Où en est la législation sur les nanoparticules ?

Dans un contexte scientifique incertain, la législation sur les nanoparticules tente de se mettre en place.

Nanoparticules de dioxyde de titane utilisées dans l'alimentation - Crédit : ISCR/F. Gauffre
  1. Fabienne Gauffre, experte des nanoparticules en environnement biologique
  2. Tribune

Fabienne Gauffre, experte des nanoparticules en environnement biologique

Au sein de l'Institut des sciences chimiques de Rennes, Fabienne Gauffre (chargée de recherche au CNRS) conduit ses travaux au sein de l'équipe "Ingénierie chimique et molécules pour le vivant". L'équipe ICMV explore trois axes :

  • l'élaboration de capteurs basés sur les nanoparticules et l'ADN ;
  • les interactions entre nanoparticules et protéines ;
  • les nanoparticules en environnement biologique, en vue d'étudier leur toxicité (collaboration avec des toxicologues).

Fabienne Gauffre fait partie d'un réseau de plus de 300 experts, réalisant une veille scientifique en continu dans le cadre de l'Observatoire des micro et nanotechnologies.

 

Tribune

Fabienne Gauffre a publié dans Le Monde du mercredi 9 septembre 2015 (supplément Sciences et Médecine) une tribune intitulée "Les nanoparticules, un défi pour les toxicologues" [accès partiellement payant].

En voici le résumé :

Les nanoparticules sont de plus en plus utilisées industriellement, avec des usages très variés (peintures, cosmétiques, enrobages de comprimés, renfort de caoutchouc, additif alimentaire…).

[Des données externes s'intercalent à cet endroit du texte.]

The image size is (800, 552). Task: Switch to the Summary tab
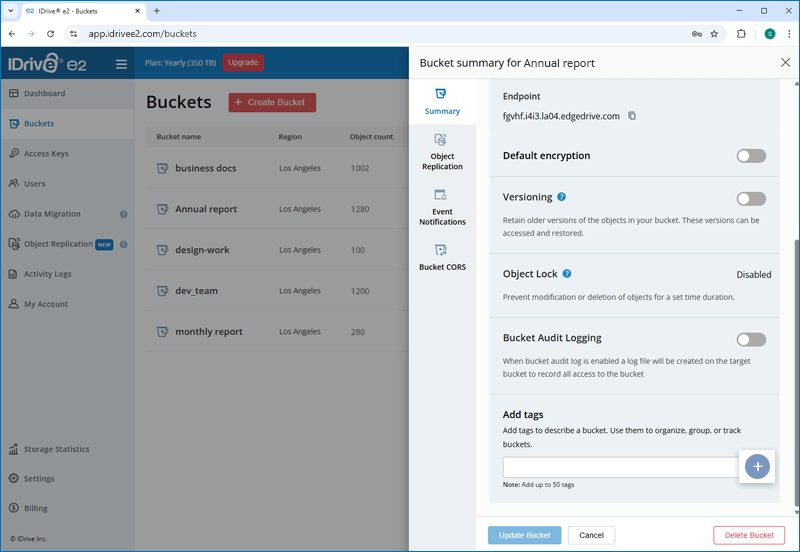tap(442, 102)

La France est le premier pays à avoir mis en place une déclaration obligatoire des nanomatériaux, en 2013. Cependant, à la différence d'une molécule "simple", la description d'une particule nécessite beaucoup d'autres paramètres (taille, structure cristalline, état d'agrégation…) que sa seule composition chimique.

Ainsi, les méthodes d'évaluation de la toxicité des substances chimiques conventionnelles ne sont pas directement transposables aux nanomatériaux. Physiciens, chimistes, métrologues et toxicologues travaillent conjointement à développer de nouveaux outils. D’un point de vue juridique, l’absence de nomenclature et de définition univoques ralentissent l'établissement d'un cadre.

En attendant, si l’étiquetage obligatoire a bien pris effet pour les cosmétiques, il tarde à se mettre en place sur les produits alimentaires bien qu’il soit prévu depuis 2011.